McCain Mfg. Corp. v. Rockwell Intern. Corp.

Decision Date14 December 1981
Docket NumberCiv. A. No. 80-1266-1.
Citation528 F. Supp. 524
PartiesMcCAIN MANUFACTURING CORP., Plaintiff, v. ROCKWELL INTERNATIONAL CORPORATION, Defendant.
CourtU.S. District Court — District of South Carolina

Susan M. Smythe, Buist, Moore, Smythe & McGee, Charleston, S. C., for plaintiff.

Robert A. Patterson, Thomas J. Wills, IV, and M. Dawes Cooke, Jr., Barnwell, Whaley, Stevenson & Patterson, Charleston, S. C., for defendant.

ORDER

HAWKINS, District Judge.

I. THE FACTS:

The defendant in this case has moved for summary judgment. This is an action for indemnification of expenses incurred in litigation and settlement of an earlier lawsuit, entitled Dale A. Morris v. McCain Manufacturing Corporation and Rockwell International Corporation, C/A No. 78-715 (D.S. C.). That case arose out of an accident in which Dale Morris' hand was severed while he was operating a machine known as a "bracket trimmer," which was manufactured by Rockwell International Corporation (hereinafter Rockwell) more than thirty years ago and sold by McCain Manufacturing Corporation (hereinafter McCain) in 1975 to Morris' employer. The action was brought in this court against both McCain and Rockwell, alleging negligence, breach of warranty, and strict liability in tort.

The case was tried before the Honorable Sol Blatt, Jr., on September 10 and 11, 1979. The testimony revealed that McCain bought the used machine from a printing company located in California and, finding that the machine was in need of substantial refurbishing, requested a wiring diagram from Rockwell. The testimony further reflected that Rockwell sent a technical representative to assist McCain in rewiring the machine. After refurbishing the machine, McCain sold it to Dale Morris' employer in Charleston, South Carolina. McCain sent a representative to Charleston to install the machine and to instruct personnel, including Dale Morris, how to operate it. It appears undisputed that no representative of Rockwell was ever present in Charleston when the machine was installed and the operators instructed on its use. Dale Morris contended that he was injured when the cutting blade of the bracket trimmer cycled spontaneously after the main power switch was turned on, a propensity of the machine of which he was unaware.

Rockwell settled with Dale Morris for Seventy-five Thousand ($75,000.00) Dollars at the close of the plaintiff's case. The most significant feature of this settlement, for the purpose of the present action, was that Dale Morris agreed to abandon his strict liability and breach of warranty causes of action and proceed against McCain in negligence alone. McCain had crossclaimed against Rockwell, and Judge Blatt dismissed the cross-claim without prejudice in order to allow Rockwell to withdraw from the case. Judge Blatt then charged the jury that it must no longer consider Rockwell's role, if any, in injuring Dale Morris. "You are solely concerned now in this particular case, your concern is, is the plaintiff going to carry the burden of proof to prove that the defendant McCain was negligent and/or reckless; that if he was negligent and/or reckless, was that conduct a contributing cause?"1 This court finds that Judge Blatt's charge effectively removed from the case any issue pertaining to Rockwell's conduct and left for the jury's consideration only the question of McCain's negligence towards Dale Morris.

* * * * * * *

§ Given request 1
Pull from the listing the lines running from the one containing "Privacy Policy (405, 1295)" up to and including the one containing "Website (26, 2374)", and reproduce them unchanged.

Saved data entries
* * * * * * *

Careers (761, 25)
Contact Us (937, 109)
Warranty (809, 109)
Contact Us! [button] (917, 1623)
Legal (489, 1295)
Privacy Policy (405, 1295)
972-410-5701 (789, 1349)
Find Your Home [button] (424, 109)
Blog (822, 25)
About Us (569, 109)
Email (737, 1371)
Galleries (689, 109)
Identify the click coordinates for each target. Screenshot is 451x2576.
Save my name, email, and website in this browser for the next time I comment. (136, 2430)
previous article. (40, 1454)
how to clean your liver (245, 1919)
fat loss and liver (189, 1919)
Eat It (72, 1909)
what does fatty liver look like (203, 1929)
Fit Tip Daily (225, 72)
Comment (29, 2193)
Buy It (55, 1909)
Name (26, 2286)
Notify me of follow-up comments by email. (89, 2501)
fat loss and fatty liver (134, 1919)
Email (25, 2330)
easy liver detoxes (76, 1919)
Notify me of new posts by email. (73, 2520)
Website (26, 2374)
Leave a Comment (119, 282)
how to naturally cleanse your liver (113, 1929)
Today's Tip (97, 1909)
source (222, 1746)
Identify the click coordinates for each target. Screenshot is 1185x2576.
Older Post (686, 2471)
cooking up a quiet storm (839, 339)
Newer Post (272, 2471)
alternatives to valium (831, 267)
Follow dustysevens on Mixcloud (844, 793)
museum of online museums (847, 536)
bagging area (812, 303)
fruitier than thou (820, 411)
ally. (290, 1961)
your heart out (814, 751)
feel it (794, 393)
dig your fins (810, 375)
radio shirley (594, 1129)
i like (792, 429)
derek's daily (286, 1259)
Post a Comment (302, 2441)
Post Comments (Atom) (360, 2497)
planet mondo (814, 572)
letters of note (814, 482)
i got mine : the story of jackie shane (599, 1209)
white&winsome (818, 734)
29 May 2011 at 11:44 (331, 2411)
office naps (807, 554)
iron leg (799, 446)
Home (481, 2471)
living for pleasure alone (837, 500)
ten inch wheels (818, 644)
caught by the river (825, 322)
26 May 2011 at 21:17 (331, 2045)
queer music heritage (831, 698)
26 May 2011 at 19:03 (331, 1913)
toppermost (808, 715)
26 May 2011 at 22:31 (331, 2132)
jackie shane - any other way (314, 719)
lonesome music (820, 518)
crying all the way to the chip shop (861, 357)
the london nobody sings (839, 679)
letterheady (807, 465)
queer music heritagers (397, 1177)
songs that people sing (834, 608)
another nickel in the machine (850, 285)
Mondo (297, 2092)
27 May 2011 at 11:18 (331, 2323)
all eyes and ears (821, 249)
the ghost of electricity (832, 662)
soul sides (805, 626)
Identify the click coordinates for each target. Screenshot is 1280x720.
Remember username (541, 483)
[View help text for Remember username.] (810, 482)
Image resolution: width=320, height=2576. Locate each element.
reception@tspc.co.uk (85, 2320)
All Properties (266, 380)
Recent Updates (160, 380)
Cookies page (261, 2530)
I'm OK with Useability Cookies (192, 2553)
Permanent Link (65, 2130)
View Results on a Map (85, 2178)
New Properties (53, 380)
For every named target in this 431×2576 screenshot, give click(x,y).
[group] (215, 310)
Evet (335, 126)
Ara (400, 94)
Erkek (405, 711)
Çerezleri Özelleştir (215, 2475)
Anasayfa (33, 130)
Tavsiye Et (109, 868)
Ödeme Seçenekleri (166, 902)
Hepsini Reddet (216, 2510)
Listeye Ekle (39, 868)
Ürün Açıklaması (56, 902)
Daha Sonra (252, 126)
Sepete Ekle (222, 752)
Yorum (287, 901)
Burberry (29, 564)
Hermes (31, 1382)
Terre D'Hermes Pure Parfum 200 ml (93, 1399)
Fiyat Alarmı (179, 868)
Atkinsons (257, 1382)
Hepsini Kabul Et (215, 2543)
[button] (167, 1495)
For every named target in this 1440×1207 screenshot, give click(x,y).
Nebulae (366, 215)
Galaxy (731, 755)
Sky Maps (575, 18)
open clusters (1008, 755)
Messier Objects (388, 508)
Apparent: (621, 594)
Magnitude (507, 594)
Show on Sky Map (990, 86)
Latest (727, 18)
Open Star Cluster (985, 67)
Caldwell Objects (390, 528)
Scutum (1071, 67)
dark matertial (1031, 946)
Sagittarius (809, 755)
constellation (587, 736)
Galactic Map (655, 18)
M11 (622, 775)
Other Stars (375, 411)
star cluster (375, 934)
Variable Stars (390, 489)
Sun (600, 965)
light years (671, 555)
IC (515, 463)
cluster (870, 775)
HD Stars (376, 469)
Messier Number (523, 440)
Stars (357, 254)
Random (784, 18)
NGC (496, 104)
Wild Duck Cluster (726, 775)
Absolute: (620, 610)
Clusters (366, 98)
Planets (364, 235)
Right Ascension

* * * * * * *

§ Given request 2
In the court order, for what amount did Rockwell settle with Dale Morris?

§ Exercise result 1
Privacy Policy (405, 1295)
972-410-5701 (789, 1349)
Find Your Home [button] (424, 109)
Blog (822, 25)
About Us (569, 109)
Email (737, 1371)
Galleries (689, 109)
Identify the click coordinates for each target. Screenshot is 451x2576.
Save my name, email, and website in this browser for the next time I comment. (136, 2430)
previous article. (40, 1454)
how to clean your liver (245, 1919)
fat loss and liver (189, 1919)
Eat It (72, 1909)
what does fatty liver look like (203, 1929)
Fit Tip Daily (225, 72)
Comment (29, 2193)
Buy It (55, 1909)
Name (26, 2286)
Notify me of follow-up comments by email. (89, 2501)
fat loss and fatty liver (134, 1919)
Email (25, 2330)
easy liver detoxes (76, 1919)
Notify me of new posts by email. (73, 2520)
Website (26, 2374)

§ Exercise result 2
Seventy-five thousand dollars ($75,000.00).